Turkey Thigh Cutlets with Tomato Vodka Sauce and Shaved White Truffles
- 2 turkey thighs, boneless (skin on and pounded thin, cut into cutlets)
- 2 cups all-purpose flour
- 4 ounces prosciutto, thinly sliced
- 2 cup shiitake mushrooms, sliced thinly
- 2 shallots, thinly sliced
- 1 cup dry white wine
- 1/2 jar Mario's pasta alla vodka sauce
- 1/2 cup chopped parsley
- extra virgin olive oil
- salt and freshly cracked black pepper to taste
- white truffle shavings for garnish
- parmigiano-reggiano, for garnish
- Preheat two medium-sized sauté pans over medium-high heat.
- Tuck the prosciutto under the skins of the cutlets. Secure with a sturdy toothpick. Season the cutlets with salt and pepper then dredge in the flour, shaking off any excess.
- Pour about 3 tablespoons of olive oil into each pan and swirl to coat the bottom of the pan. Add each cutlet in carefully, making sure not to splash.
- Grate the parmigiano-reggiano over the cutlets.
- Cook on each side for about 24-5 minutes, or until golden brown.
- Toss in the shallots and let cook for a minute. Then toss in the mushrooms and toss to coat with the olive oil. If the pan seems dry, add a bit more oil.
- Let the mushrooms sit, so they can brown.

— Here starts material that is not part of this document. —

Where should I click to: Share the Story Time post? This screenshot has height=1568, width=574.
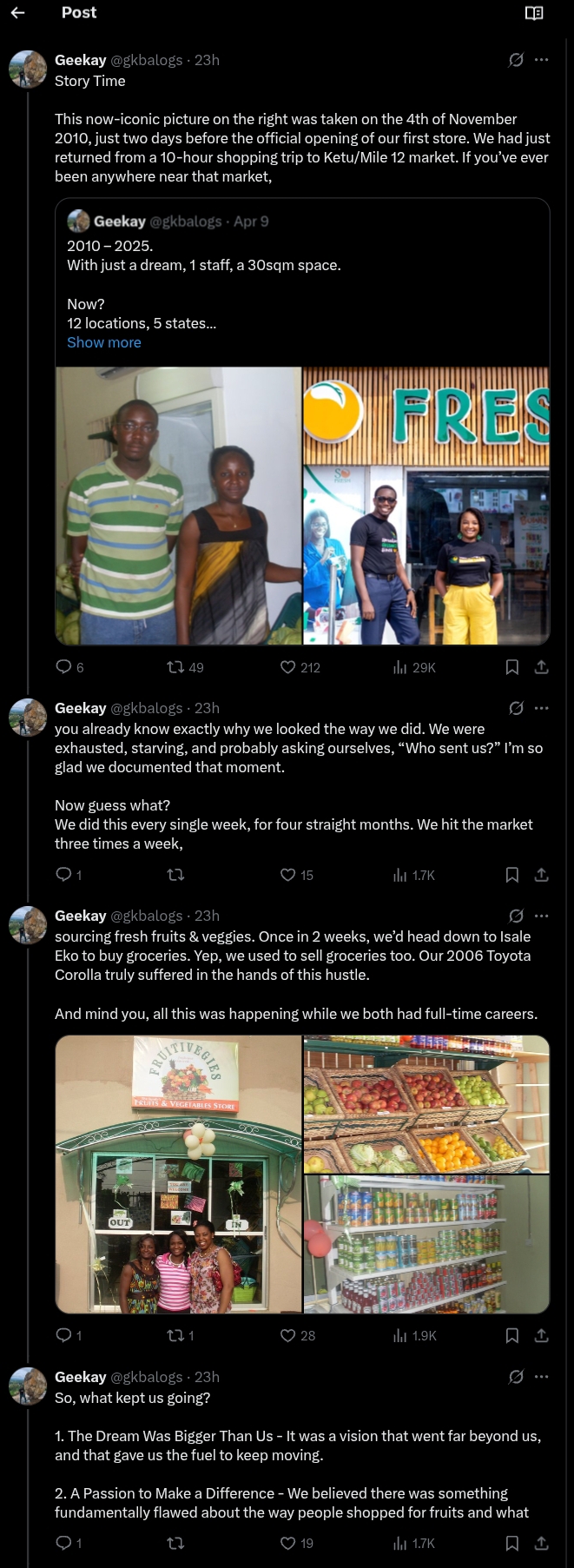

- Once the mushrooms have released most of their liquid and have begun to brown, about 4-5 minutes, deglaze with the white wine.
- Once the wine has reduced by half, add the tomato sauce to each pan.
- Stir in the parsley off the heat.
- Plate the turkey cutlets on a platter with the sauce. Top with more grated parmigiano-reggiano. Shave fresh white truffles over the dish and serve.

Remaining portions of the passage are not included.